| Your tasks |
1. Answer these about the passage on the Cherokees and the churches:
(a) In which century were the Cherokees recognized by the Federal government?
(b) What position does Bo Taylor hold at the Museum of the Cherokee Indian?
(c) In the story, what is the first thing that happens to a person's body after death?
2. Carry on the passage on the Cherokees and the churches, starting right after its final sentence.

| Page extract |

The Cherokees in Western North Carolina today descend from those who were able to hold on to land they owned, those who hid in the hills, defying removal, and others who returned, many on foot. [5].

They would eventually be able to reclaim their land and in the 20 th Century be recognized by the Federal government.   But this history of displacement only scratches the surface.

For the churches were culpable in gross humanitarian injustices.   Cherokee children were taken from their parents, had their hair cut, were punished for speaking Cherokee, and were educated about the proper American way of doing things.   Christian missionaries supported much of this re-education, particularly when it sought to prevent ancient cultural practices or religious observances.   Christian missionaries were often at the forefront of seeking to annihilate Cherokee culture, and were complicit in the banning of Cherokee language and other means of expressing Cherokee identity.

III. WHAT WE SHOULD HAVE KNOWN

We should have known better.

We should have known that this could not possibly be what Christ would have wanted.   Any casual reading of the scriptures should have told us that the Gospel abhorred the slaughter of so many and the cultural oppression of so many more.  

And we should have known better if we had just been paying attention.   Every year this community makes an Alternative Spring Break trip to Cherokee, North Carolina.   While we are there we have occasion to talk to members of the community and have them explain Cherokee life and culture to us.   One man, Bo Taylor, who is an archivist at the Museum of the Cherokee Indian, and a member of Cherokee United Methodist Church, comes and talks to our group every year.   He told us a story about the Europeans' encounter with the Cherokee.   He said (and I am paraphrasing):

The Europeans saw us dancing around the fire and singing songs about the sun and they thought to themselves, 'They're savages and pagans.   They worship the sun and they worship the fire.'   But they didn't understand what we were doing.
We Cherokee worship the Great Spirit, who made everything.   We believe the sun is a manifestation of the Great Spirit, but it is not the Great Spirit.   It is just a sign.   We believe that the fire that we have on earth is a sign of the presence with us of that fire in the sky.   We were not worshipping the fire, we were celebrating the fire because it, too, is a representation of the Great Spirit.   Now you know, what is the first thing that happens to a person when they die?   That's right: their body gets cold.   Because there is a fire that burns within that is connected to those other fires.  
Now, I ask you: does this idea of a fire in the heavens, a fire that dwells with us on earth, and a fire that burns within sound familiar to you at all?   Those Europeans thought we were savages, but we already had the Trinity.   They just never bothered to ask.   And so they took us and cut off our hair and kept us from speaking Cherokee, and told us that the Indian ways were not God's ways, not the way Christians should behave.   But we already knew God.

Our ignorance in our relationship is staggering.   And upon this ignorance--as Merton said--the law of unintended consequences is built.   We were ignorant about what Christ expected of us, we were ignorant about the ways that God was already moving among the native peoples of this continent.   And as a result, grave and terrible consequences occurred.

| Material shown |
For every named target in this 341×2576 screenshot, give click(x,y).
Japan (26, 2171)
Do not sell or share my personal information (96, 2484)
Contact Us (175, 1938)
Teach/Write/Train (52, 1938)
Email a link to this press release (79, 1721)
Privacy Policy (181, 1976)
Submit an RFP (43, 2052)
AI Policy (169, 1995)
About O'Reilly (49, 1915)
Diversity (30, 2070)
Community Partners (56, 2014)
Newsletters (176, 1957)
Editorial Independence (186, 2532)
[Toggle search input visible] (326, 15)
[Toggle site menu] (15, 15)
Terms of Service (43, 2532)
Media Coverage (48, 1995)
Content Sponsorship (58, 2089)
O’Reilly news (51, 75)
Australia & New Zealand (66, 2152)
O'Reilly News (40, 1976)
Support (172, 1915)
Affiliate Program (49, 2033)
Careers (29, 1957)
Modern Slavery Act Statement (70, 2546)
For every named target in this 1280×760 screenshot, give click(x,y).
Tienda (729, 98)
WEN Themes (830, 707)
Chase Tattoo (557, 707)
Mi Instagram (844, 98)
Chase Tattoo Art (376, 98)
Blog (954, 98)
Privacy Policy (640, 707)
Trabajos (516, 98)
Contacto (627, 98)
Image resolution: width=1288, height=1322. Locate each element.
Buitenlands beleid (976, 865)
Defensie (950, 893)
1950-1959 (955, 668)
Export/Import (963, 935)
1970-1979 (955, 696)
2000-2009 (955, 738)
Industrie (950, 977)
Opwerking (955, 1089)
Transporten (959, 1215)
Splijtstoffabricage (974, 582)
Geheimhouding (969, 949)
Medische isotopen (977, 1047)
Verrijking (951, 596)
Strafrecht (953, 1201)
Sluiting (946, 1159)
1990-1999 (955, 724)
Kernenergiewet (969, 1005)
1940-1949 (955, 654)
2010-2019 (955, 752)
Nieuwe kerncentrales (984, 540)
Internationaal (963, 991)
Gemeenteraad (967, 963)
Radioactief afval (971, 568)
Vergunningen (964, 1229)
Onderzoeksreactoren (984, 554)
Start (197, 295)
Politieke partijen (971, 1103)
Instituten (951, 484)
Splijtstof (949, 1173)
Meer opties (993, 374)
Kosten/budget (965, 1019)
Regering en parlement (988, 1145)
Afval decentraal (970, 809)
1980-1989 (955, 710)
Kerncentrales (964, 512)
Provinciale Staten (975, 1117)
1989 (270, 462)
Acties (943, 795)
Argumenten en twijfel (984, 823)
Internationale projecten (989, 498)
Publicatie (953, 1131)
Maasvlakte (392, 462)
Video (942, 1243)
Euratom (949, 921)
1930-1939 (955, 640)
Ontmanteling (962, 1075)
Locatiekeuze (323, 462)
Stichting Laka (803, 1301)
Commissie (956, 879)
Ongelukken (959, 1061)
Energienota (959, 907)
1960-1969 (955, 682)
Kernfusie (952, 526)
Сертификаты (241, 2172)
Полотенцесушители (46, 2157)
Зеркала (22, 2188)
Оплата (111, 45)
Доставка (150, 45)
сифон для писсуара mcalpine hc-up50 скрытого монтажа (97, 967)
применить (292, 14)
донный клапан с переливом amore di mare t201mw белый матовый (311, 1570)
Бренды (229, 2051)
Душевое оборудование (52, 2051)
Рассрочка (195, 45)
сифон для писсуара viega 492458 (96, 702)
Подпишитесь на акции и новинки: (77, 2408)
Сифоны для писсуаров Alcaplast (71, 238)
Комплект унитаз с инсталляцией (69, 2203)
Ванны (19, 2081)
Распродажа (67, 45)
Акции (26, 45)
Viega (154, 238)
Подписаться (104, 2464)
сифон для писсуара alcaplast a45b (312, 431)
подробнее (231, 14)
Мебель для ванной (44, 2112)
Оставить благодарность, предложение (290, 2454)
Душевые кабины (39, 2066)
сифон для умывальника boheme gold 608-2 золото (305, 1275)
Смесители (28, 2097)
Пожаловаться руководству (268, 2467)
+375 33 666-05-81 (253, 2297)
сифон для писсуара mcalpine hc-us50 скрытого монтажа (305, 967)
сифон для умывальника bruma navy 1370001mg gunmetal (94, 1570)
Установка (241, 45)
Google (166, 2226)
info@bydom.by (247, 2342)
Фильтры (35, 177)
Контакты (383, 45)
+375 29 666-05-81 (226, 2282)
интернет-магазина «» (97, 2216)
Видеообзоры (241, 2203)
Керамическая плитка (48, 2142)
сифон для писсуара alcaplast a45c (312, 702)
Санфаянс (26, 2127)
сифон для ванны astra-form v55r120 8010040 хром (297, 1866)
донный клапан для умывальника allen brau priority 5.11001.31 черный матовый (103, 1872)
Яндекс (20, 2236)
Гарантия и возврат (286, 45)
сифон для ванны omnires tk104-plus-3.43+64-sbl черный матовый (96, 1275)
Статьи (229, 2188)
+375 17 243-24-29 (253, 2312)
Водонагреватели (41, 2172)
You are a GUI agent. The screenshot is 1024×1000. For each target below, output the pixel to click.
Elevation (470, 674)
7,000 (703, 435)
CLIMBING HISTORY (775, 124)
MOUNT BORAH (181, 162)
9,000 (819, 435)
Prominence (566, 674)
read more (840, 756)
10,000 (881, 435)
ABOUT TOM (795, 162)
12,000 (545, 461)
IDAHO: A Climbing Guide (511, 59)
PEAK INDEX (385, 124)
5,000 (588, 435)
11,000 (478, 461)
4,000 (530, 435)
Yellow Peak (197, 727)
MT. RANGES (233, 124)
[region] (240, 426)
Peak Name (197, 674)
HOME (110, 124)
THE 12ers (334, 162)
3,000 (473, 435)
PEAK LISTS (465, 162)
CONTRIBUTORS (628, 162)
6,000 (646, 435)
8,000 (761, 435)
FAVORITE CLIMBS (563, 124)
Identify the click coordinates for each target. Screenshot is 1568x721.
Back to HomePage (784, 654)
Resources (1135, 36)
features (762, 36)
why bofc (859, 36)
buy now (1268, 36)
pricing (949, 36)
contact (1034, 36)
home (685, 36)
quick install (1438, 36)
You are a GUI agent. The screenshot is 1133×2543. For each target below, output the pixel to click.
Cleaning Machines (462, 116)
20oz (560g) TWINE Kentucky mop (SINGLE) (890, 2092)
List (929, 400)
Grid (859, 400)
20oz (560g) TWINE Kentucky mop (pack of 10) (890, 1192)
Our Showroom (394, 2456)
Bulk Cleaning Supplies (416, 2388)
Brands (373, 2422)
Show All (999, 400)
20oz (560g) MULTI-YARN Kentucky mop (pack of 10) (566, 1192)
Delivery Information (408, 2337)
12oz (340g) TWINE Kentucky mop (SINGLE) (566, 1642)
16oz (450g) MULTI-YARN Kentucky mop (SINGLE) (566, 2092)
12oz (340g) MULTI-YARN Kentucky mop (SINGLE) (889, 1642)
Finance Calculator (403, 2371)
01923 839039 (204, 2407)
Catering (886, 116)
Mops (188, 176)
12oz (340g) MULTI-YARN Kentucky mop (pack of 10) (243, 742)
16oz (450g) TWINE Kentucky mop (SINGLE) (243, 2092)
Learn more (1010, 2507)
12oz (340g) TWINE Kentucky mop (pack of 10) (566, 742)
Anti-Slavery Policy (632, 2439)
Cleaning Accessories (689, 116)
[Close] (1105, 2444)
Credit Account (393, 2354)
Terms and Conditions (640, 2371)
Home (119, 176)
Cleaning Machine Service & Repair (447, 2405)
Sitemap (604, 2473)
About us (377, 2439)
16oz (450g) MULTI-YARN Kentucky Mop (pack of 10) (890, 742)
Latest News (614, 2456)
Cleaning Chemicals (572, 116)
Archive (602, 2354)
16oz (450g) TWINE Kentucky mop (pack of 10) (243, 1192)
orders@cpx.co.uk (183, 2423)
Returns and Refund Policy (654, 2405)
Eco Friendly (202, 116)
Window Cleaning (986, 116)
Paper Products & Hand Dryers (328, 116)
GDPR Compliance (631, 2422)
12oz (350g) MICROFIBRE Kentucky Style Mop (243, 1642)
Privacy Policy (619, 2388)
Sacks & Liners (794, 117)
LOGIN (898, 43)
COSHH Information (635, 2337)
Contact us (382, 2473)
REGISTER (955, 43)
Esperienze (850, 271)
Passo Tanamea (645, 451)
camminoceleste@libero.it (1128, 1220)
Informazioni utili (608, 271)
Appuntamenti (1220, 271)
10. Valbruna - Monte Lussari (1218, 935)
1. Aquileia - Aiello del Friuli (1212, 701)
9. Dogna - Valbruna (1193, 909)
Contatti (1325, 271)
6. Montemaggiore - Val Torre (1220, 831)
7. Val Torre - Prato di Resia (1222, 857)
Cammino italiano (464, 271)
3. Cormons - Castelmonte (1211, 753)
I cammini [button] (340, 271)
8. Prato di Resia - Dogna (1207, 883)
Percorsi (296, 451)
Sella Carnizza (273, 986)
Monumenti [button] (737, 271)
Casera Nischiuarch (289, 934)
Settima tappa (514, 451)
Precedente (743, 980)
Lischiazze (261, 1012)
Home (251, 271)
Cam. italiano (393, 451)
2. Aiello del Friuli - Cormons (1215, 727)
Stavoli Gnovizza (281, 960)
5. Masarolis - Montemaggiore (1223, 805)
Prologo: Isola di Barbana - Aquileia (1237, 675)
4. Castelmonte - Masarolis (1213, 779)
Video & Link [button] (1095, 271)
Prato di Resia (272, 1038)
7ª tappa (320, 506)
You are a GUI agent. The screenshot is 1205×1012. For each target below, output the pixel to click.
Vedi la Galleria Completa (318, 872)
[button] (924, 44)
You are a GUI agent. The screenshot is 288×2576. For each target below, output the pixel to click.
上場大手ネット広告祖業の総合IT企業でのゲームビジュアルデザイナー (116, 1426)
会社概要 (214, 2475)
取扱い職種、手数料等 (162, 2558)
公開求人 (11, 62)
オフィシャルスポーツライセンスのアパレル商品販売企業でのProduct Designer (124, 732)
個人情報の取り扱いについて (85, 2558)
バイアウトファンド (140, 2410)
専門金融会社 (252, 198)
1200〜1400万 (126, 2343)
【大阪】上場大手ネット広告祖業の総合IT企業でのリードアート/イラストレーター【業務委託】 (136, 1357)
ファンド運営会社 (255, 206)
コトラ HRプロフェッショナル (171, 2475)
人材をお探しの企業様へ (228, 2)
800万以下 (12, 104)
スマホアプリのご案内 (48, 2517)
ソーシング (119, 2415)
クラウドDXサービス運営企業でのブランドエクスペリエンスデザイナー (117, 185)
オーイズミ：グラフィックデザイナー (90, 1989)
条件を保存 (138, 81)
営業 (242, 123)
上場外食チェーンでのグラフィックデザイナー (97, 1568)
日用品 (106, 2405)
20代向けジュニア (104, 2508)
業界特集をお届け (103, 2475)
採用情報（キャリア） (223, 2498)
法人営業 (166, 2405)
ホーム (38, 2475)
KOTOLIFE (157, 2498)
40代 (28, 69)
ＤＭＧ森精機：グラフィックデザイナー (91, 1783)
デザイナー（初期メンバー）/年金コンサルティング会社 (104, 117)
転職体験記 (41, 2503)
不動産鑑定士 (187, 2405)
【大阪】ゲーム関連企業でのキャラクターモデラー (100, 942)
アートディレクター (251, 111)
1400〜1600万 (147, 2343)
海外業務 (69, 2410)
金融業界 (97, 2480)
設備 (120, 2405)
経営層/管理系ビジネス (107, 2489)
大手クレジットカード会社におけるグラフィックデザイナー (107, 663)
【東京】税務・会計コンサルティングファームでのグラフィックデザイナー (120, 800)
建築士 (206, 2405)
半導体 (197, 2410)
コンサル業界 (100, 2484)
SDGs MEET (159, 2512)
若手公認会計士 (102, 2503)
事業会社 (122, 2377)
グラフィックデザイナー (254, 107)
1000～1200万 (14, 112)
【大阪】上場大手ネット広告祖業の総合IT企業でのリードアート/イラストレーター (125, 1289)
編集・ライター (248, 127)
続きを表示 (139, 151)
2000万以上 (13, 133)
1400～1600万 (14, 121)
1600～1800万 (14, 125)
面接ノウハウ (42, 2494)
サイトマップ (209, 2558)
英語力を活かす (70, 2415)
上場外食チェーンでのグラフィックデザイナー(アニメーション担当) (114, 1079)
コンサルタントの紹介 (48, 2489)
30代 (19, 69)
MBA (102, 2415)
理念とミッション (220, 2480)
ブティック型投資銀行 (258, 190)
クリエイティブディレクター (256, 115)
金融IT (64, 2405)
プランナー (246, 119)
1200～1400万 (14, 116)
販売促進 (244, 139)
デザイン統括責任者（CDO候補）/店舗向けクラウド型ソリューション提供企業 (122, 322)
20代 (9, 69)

| Answers given |
1.
(a) The 20th Century.
(b) He is an archivist.
(c) It gets cold.

2.
A few years ago, our host congregation in Cherokee, Cherokee UMC, was one of three congregations--the others Lutheran and Catholic--who issued statements of apology, repenting for the sins of the past.   To see Cherokee UMC today, you'd never know there was anything to repent of: traditional Cherokee are affirmed as Christians as everyone else.   No longer does a Cherokee have to chose between being an Indian and being a Christian.   The anthem that our choir is going to sing tonight, is sung all the time at Cherokee UMC, among other hymns in Cherokee.

That congregation, and their pastor Rev. Steve Phillippi, know something that our forebears could have learned better. Wesley taught of a grace that operated in three ways, prevenient, justifying, and sanctifying.   The prevenient grace was that grace that invited you into repentance and relationship with God.   But the most amazing thing about this grace as Wesley taught it, was that it was available and present everywhere to everyone.   The missionaries didn't have to bring grace to the Cherokee.   It was already there.   All they should have done was identify where it was already.

We should have known that.

IV. WHAT WE COULD HAVE LEARNED

And if we had been open to the movement of God's grace, we could have learned so much, too.

A.  The Earth

We could have learned how to better live in harmony with the creation.   So many Christians act like the creation is ours and we are masters of it.   The creation is not ours, it is God's and we are a part of it.   The Native Americans understood our relationship to the creation so much better.   Humanity is not apart from the creation, but is intimately connected with it.   A truth the Bible presents for us in the second chapter: the first human--the adam --is made out of the ground--the adamah .   We are tied to the soil and to the other animals, those whom Indians call the "four legged people".

Today is Earth Day--a special holiday when we celebrate the earth and recommit ourselves to good stewardship of the Earth.   The fact that we need to have a special day to remind us to do this shows you how disconnected we have become.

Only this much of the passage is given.